Neolithic Weekend II: Pike O’Stickle Axe Factory

Great Langdale is dominated by the Pikes, a series of peaks rising to around 700 metres from the valley floor. Of all the peaks in the Cumbrian mountains these are the most elegant, the most picturesque and amongst the most visited. I parked in the carpark at the foot of Dungeon Ghyll, paid my £6 to the LDNPA and set out up the track.
What is there to be said for a long climb in wet weather? You just get on with it, head down and arse up. The run off was flooding the streams and crossing some of them was tricky – I was traveling light and had decided not to carry anything up the mountain that was not needed, which included waterproofs. As I carried on upwards and met others coming down, soaked to the skin with hair plastered to their faces, the rectitude of my descision to visit the axe factory began to run through my mind. Not the for the last time that day.

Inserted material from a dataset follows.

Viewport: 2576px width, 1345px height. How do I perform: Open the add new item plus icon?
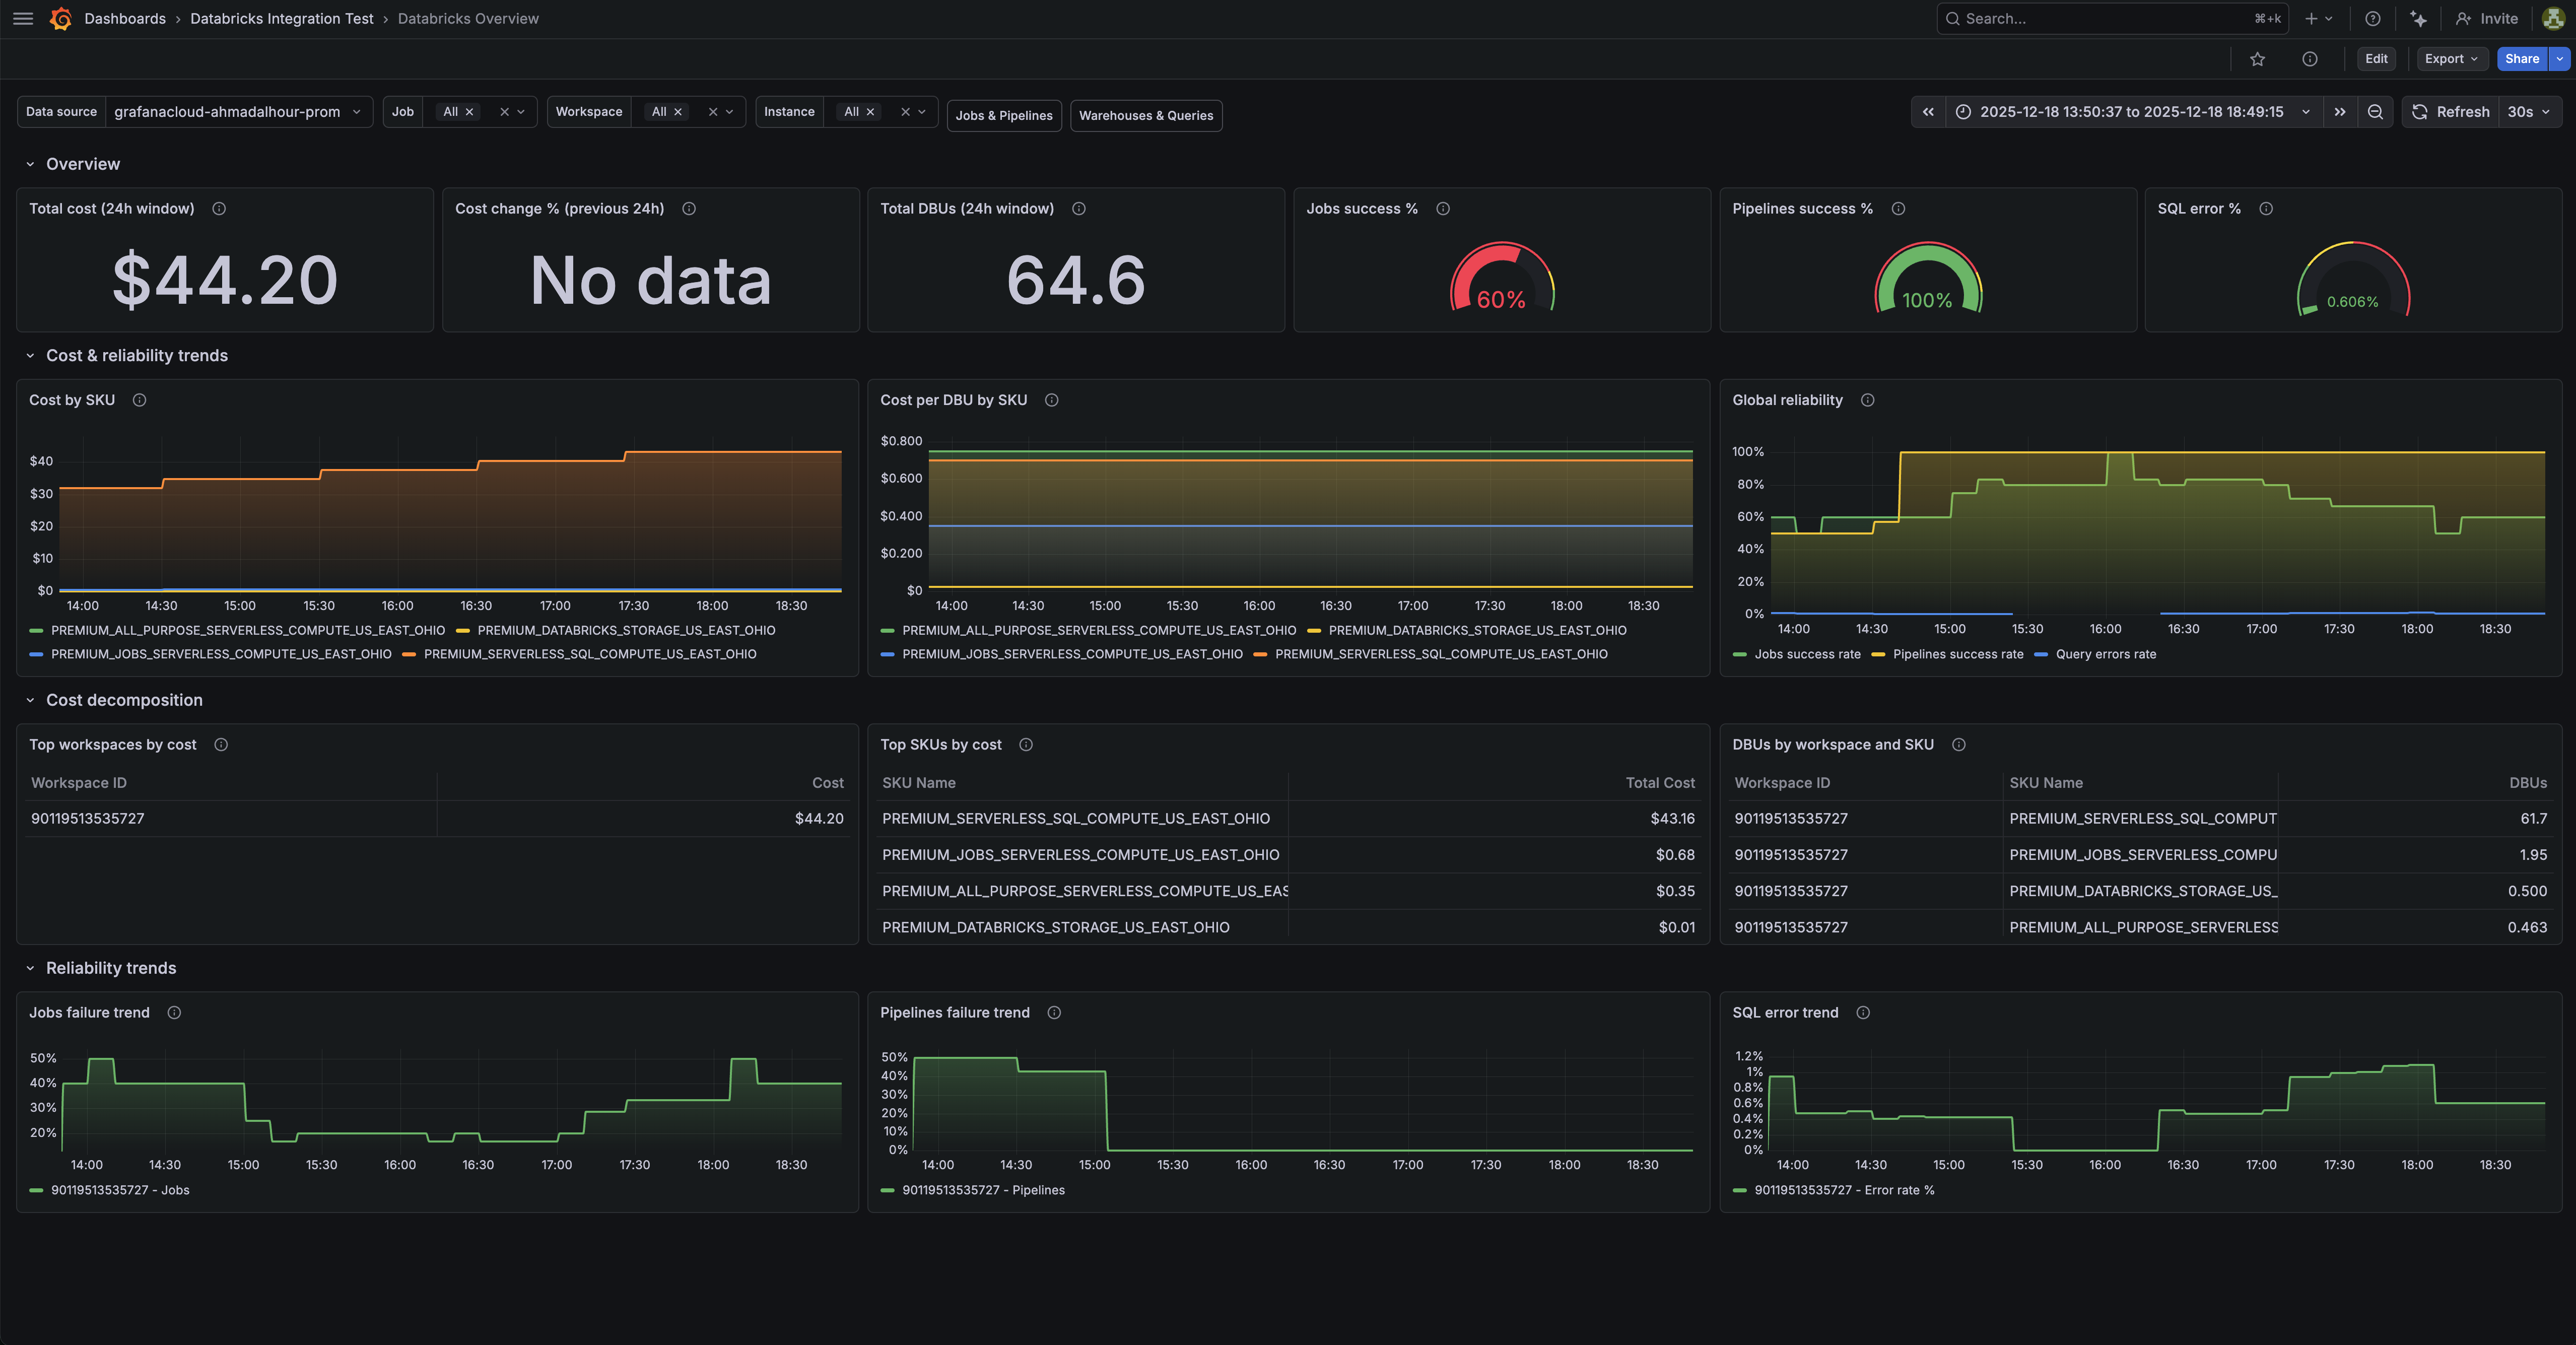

With some effort and after a few stops for water I finally made it to the wide open hanging valley that opens out from Loft Crag. There are sites at both Loft Crag and nearby Thorn Crag that evidence axe manufacture from the Neolithic but I had no time to tarry if I was to see what I had planned to see and I pressed on. From here it was a short and easy walk, along relatively level paths to the Pike O’Stickle and the huge chute that leads back down to the valley floor along it’s eastern flank. This scree chute is comprised of the spoil and debris from the Neolithic quarrys where the band of green hornstone was came to the surfaceand it was down this chute I intended to go, to find the man made cave that exposed the seam of Group IV Langdale Tuff that was prized for the manufacture of axe heads.
The path at the top of the chute was busy with walkers, who rustled past in their waterproofs with GPS clipped to the collars like some sort of outdoor robo-cop. The last time I had been up here the cloud was low and the rain was falling hard, the chute was filled with thick rolling mist and looked like the entrance to some sort of Wagnerian theme park but now the rain had eased, the sky was almost blue and when nobody was looking I stepped off the path and into the chute.